Hazyhead Posted December 13, 2009 Posted December 13, 2009 I've been in an affair with a married man for the past year, but now I think it is the end. For the last six months we have been planning on leaving our partners (I did, had been in a relationship for 8 years), he had to wait a little longer as he didnt want to leave his wife with their very young son. Six weeks ago he told his wife he wanted to leave and went so far as to put his house up for sale, as neither of them wanted to stay in it. It seemed the decision was fairly amicable, as she has also been unhappy for a while. We went away this weekend and had a wonderful time, knowing that we were moving towards our future. After returning home I received an email (as was most of our correspondence) from him explaining that he returned home to find his son ill and it really shocked him. He realised that he couldn't walk away from him and owes it to him to try harder to make the marriage work. I have never pressured him to leave his wife and never asked more of him than he wanted to give. What's more, I completely understand his decision and respect that he wants to do the right thing by his little boy. So... to be honest, I think he will need to go NC, to try and rebuild his marriage, if it's possible. I need to walk away, right? I know that what I've done has been wrong, I feel guilty every day, but I love him so much and we have such amazing chemistry that I have never known, and he says the same. If anybody has any advice on how to go about moving on and trying to put it behind me I'd really appreciate it.

> ENTRIES PROVIDED:
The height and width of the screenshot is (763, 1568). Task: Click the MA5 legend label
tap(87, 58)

==

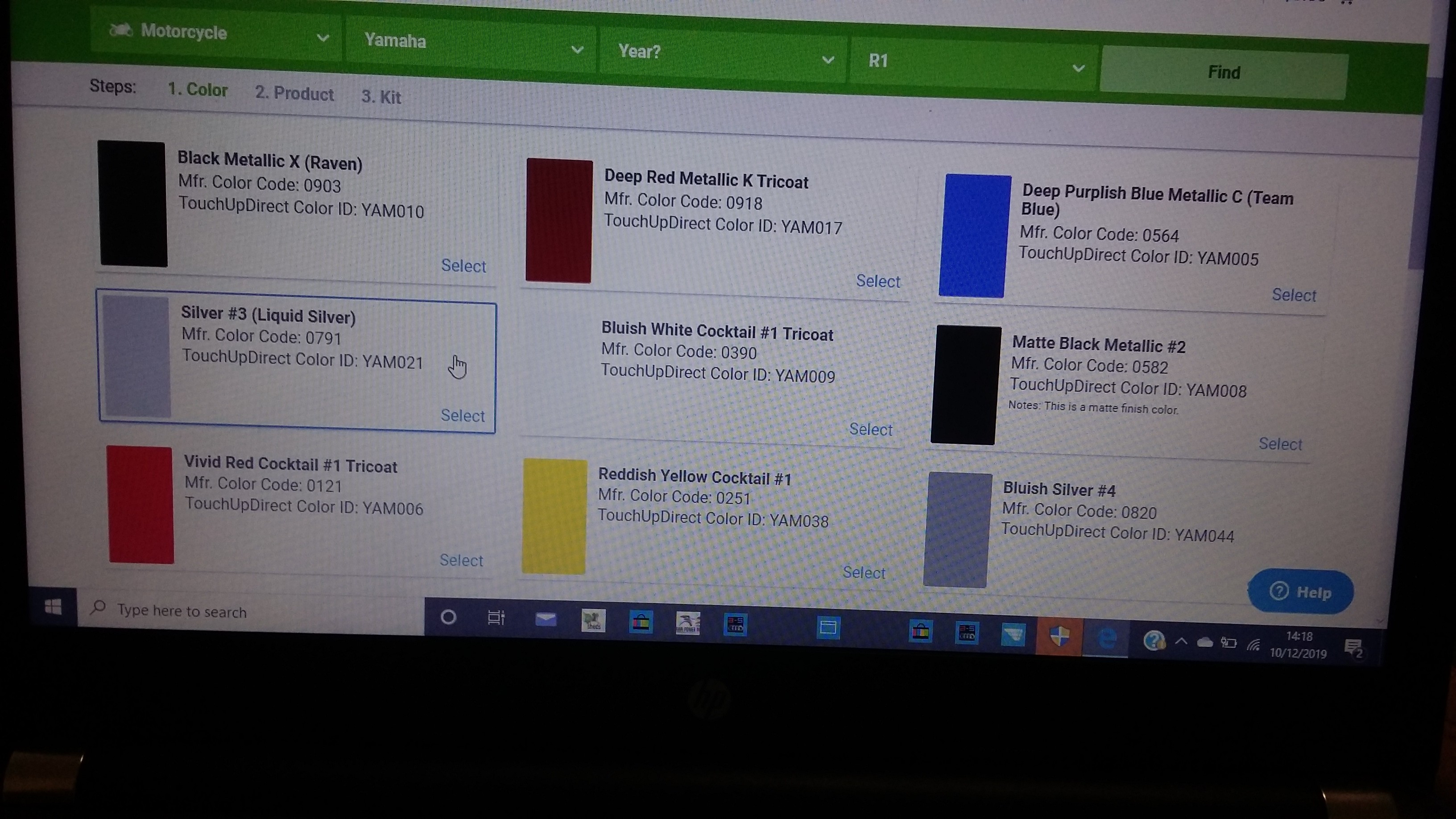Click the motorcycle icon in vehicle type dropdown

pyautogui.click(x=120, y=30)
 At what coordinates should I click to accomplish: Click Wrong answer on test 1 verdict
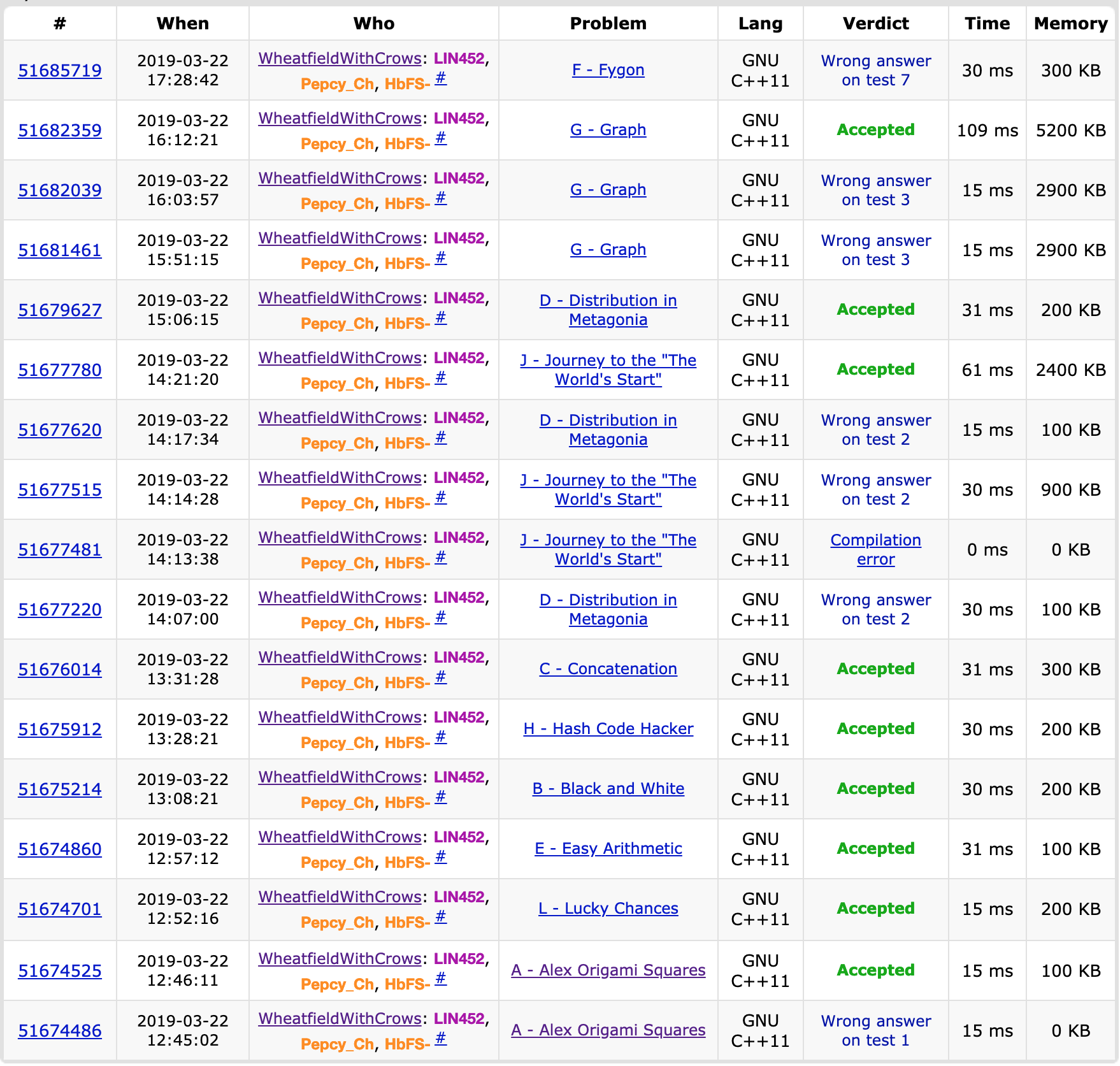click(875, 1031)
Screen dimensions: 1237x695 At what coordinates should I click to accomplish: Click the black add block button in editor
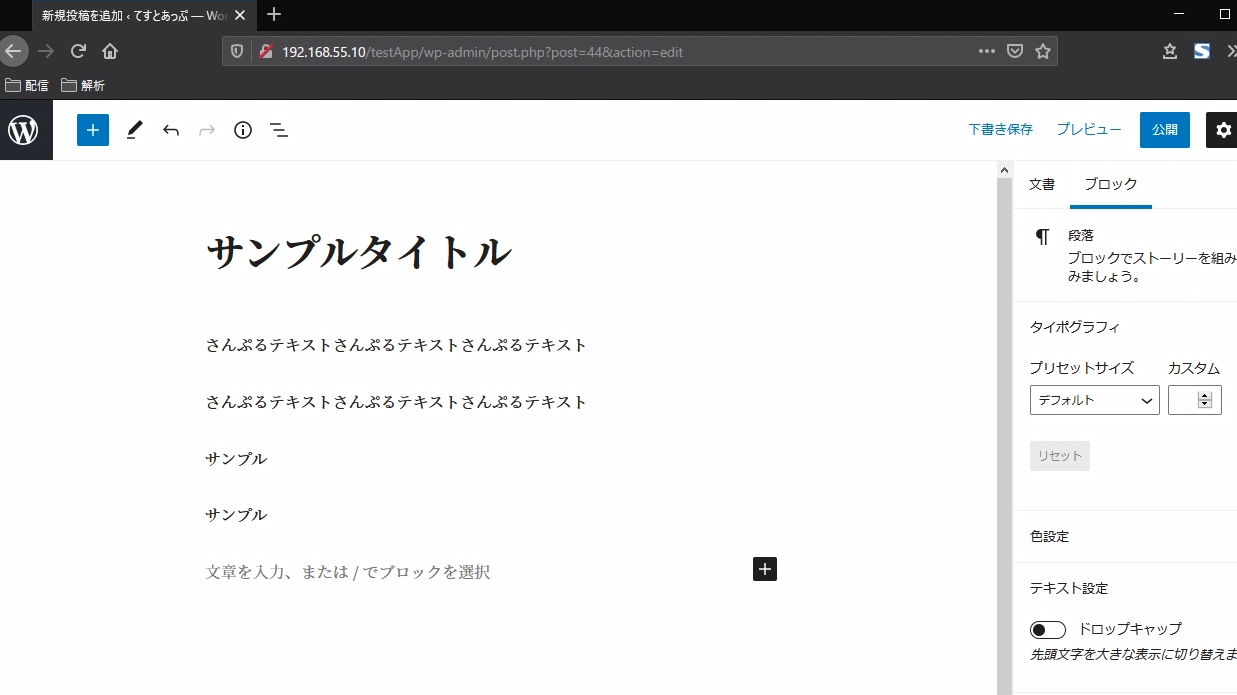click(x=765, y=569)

---

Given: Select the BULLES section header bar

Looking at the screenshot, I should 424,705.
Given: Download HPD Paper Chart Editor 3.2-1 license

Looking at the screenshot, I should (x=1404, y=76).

> WHAT TO WORK ON:
Write the next part of the forum post about ending an affair with a married man, picking up after its final sentence.

> ANSWER BELOW:
Author Hazyhead Posted December 13, 2009 Author Posted December 13, 2009 Just to add... although his wife has been suspicious at times, she does not know about the affair. He won't tell her as he is afraid of losing his son.
whichwayisup Posted December 13, 2009 Posted December 13, 2009 If you truly love him and want the best for him, then yes, leave him alone. Go NC and let him reconnect with his wife, make his marriage better for his son's sake. Heal yourself, grieve and let go.. It won't be easy but again, if you want what's best for your MM, then put his child's needs first, be the one who shuts the door and stays in NC mode, forever. Don't ever try to compete here, his love for his son has to come first.
Author Hazyhead Posted December 13, 2009 Author Posted December 13, 2009 Thank you. It's hard to read, even though I know that what you are saying is right. It breaks my heart just thinking about it, but I don't want to ruin that little boy's chance of having his dad with him. I didn't know about him when I started in this... I know it's never the right thing to do, to be with somebody else's partner, but the child does mean I have to sacrifice my own happiness. There's still that part of me that wants to wait for him. I don't know how to let that go.
whichwayisup Posted December 13, 2009 Posted December 13, 2009 You didn't know he was married, or didn't know he had a child? If so, that's pretty low and selfish of MM to not let you know the truth. Not that cheating on his wife anyway was a great idea to begin with.. He isn't yours, never was, and sorry you're hurting, but don't wait for him. He may want to leave his wife, may say he loves you, but at the end of the day, he doesn't want to leave his 'family unit'. Don't settle, you deserve better and more! Though you won't get that from him.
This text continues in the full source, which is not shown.